SMARTbiomed summer school: “Causal inference, statistical genetics, and machine learning in common disease epidemiology and biology”

 

Module: Applied Machine Learning with Python

Module Summary

Machine learning is a subset of artificial intelligence that focuses on enabling computers to learn from data and improve their performance over time without being explicitly programmed for each task.  It involves the development of algorithms and statistical models that identify patterns within datasets, allowing systems to make predictions or decisions based on new input data.  By continuously adapting and refining their models through experience, machine learning can automate complex processes and provide valuable insights across various fields such as image and speech recognition, natural language processing, and predictive analytics.

Prerequisites

A basic knowledge in Python.

Module content

The four-day introductory course on applied machine learning with Python will provide a foundational understanding of machine learning concepts.  The course will cover core topics such as supervised and unsupervised learning, dimensionality reduction, clustering, key learning algorithms, and model evaluation techniques.
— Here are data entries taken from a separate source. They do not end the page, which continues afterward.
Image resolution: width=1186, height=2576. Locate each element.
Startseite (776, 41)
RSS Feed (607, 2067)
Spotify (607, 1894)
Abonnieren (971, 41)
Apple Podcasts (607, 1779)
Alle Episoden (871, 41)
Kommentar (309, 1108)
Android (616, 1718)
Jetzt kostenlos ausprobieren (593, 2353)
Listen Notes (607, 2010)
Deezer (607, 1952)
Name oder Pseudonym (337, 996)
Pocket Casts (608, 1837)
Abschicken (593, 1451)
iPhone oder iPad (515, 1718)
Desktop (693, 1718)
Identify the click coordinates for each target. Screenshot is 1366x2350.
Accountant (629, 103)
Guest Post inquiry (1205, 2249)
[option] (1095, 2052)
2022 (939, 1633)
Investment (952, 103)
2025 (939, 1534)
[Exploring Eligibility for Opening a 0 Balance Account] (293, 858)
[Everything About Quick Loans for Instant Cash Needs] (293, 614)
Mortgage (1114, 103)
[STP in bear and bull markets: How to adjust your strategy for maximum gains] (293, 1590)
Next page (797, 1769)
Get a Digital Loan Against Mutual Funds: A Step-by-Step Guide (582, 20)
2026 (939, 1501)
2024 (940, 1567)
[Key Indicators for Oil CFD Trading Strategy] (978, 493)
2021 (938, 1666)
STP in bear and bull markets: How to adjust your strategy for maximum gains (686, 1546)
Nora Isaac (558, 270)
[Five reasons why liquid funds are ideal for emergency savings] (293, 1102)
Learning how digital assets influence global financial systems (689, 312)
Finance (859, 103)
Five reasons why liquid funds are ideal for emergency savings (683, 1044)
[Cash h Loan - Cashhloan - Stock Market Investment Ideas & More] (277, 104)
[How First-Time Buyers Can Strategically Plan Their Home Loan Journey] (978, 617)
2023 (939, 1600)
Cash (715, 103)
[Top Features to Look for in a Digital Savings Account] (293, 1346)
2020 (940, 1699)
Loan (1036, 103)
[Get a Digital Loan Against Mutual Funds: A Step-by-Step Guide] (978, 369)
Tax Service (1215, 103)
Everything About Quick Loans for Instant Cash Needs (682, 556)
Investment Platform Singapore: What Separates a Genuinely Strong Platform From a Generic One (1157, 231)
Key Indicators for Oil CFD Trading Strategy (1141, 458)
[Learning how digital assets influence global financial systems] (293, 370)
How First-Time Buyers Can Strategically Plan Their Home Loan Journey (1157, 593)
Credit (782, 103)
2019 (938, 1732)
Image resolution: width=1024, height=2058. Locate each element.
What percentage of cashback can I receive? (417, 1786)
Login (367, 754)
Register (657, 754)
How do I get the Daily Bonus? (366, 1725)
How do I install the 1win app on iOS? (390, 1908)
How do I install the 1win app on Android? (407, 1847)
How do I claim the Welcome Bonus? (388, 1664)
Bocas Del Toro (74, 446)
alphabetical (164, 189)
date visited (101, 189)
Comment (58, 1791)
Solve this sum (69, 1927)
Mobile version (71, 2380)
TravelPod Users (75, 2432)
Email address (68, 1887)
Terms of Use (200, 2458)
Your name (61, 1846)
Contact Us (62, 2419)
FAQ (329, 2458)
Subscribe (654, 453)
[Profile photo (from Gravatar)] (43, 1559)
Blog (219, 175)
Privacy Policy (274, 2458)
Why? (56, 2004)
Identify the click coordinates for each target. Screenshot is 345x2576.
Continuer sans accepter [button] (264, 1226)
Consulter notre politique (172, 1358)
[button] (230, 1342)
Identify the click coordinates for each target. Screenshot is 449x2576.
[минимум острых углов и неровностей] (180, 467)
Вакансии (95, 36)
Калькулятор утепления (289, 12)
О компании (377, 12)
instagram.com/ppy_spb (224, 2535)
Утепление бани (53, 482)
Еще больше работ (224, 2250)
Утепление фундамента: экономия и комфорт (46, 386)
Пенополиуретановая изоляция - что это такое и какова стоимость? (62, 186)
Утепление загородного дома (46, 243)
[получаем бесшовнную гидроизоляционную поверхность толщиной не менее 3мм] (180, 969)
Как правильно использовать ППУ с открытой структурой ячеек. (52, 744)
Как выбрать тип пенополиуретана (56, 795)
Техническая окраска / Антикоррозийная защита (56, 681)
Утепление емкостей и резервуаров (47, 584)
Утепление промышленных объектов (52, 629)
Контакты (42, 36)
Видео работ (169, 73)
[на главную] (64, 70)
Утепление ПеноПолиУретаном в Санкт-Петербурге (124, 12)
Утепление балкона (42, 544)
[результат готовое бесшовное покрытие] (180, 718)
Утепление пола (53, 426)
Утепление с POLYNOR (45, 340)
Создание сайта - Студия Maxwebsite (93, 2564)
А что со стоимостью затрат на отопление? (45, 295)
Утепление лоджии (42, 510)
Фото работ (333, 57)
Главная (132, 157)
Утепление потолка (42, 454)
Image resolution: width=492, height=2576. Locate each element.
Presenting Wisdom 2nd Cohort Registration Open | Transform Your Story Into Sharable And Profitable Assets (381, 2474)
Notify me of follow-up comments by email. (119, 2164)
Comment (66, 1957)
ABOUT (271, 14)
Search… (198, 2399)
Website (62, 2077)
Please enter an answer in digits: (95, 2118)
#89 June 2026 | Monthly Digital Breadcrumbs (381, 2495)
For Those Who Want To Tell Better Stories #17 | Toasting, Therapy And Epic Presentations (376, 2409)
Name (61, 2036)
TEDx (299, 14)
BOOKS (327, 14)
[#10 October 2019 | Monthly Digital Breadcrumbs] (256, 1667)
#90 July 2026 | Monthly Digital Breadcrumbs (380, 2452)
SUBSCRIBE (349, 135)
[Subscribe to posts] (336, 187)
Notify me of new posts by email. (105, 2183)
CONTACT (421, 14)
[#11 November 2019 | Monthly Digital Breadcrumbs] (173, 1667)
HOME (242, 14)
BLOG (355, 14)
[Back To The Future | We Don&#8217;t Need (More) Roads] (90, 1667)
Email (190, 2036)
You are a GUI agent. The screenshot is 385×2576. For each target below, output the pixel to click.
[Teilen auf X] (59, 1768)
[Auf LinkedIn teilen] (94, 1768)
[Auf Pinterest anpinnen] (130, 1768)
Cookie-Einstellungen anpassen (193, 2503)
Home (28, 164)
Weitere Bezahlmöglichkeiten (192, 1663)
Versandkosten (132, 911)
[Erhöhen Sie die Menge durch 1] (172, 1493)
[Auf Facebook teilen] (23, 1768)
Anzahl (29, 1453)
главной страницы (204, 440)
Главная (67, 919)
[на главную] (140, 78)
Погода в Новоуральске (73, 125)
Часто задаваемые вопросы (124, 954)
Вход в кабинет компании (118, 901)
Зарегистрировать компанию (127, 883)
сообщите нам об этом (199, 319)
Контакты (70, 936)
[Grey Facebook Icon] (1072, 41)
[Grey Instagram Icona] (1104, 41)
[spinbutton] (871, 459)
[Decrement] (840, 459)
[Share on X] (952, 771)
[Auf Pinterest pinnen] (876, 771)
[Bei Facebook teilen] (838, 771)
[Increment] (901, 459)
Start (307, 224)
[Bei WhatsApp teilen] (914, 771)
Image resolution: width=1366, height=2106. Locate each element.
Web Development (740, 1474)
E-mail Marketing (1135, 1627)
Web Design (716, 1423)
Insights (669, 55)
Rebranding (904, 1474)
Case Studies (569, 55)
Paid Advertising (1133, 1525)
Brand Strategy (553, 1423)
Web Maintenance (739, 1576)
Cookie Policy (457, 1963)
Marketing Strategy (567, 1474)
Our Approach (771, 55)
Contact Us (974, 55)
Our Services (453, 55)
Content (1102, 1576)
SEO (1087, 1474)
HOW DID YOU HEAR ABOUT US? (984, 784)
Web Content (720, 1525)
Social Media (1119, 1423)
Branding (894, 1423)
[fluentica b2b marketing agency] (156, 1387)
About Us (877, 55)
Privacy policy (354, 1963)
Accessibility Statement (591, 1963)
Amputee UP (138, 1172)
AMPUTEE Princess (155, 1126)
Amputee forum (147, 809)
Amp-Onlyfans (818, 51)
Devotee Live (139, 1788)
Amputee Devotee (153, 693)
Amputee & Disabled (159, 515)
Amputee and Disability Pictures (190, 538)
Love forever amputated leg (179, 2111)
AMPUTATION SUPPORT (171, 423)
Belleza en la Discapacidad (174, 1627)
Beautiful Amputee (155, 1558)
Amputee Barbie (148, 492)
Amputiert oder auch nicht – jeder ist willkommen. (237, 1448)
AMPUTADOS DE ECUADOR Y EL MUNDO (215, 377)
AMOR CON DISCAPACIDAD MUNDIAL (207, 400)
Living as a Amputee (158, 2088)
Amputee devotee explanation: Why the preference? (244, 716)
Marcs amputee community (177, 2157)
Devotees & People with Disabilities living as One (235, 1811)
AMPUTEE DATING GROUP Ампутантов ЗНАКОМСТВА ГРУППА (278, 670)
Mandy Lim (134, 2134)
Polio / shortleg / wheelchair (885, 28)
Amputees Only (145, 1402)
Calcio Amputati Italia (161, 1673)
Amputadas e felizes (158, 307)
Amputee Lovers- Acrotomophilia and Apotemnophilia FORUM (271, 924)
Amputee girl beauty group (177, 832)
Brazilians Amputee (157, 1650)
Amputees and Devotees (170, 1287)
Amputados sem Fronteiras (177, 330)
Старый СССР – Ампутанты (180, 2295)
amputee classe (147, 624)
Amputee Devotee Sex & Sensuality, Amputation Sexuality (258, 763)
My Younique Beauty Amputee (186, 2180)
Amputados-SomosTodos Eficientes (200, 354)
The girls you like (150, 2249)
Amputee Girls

The accompanying tutorial sessions will provide hands-on experience with Python and the commonly used libraries and packages. Participants will gain practical skills in applying these concepts to typical problems using provided data sets.

Day 1 (6 hours):

  • Morning (3 hours): Foundations
    • Introduction to the course and overview of machine learning concepts.
    • Supervised Learning I (Regression): Linear regression.
    • Supervised Learning II (Classification): Logistic regression, decision trees and ensemble methods.
    • Model selection and evaluation, performance metrics
  • Afternoon (3 hours): Practical session
    • Data handling and preprocessing in Python
    • Regression and classification tasks, cross-validation, and model’s performance evaluation.
    • Day 1 recap/Q&A.

Day 2 (5 hours)

  • Morning (3 hours): Advanced techniques
    • Unsupervised Learning: clustering and dimensionality reduction.
    • Introduction to gradient boosting machines
    • Hyperparameter tuning and model explainability
    • Building integrated ML pipelines in scikit-learn
  • Afternoon (2 hours)
    • Final project: an end-to-end workflow
    • Wrap-up, further resources, and concluding Q&A.

Required Software 

  • Anaconda
  • Packages: 
    • pandas, scikit-learn, umap-learn, jupyterlab, matplotlib, shap, xgboost

All packages are to be downloaded and installed prior to the start of the course.
 

Teachers

Dr Andrey Kormiltizin, University of Oxford

Andrey Kormilitzin is a Group Leader for health data science and machine learning in the Department of Psychiatry and an affiliate member of the Mathematical Institute at the University of Oxford. He has developed an interdisciplinary research program that integrates statistical machine learning, natural language processing, image analysis, human-computer interaction, and the mathematics of evolving multidimensional data streams. Dr Kormilitzin’s focus is on translating advanced computational methods to address clinical challenges, to improving the detection, treatment and monitoring of interventions for mental illness and deployable technology for clinical decision support. His broader contributions include an open-source NLP package in Python for clinical information extraction (‘Med7’), his services as  programme and committee chair for the international conferences on machine learning (NeurIPS, HealTAC) and organisation of the Patient and Public Involvement and Engagement events pertinent to applications of AI tools in healthcare.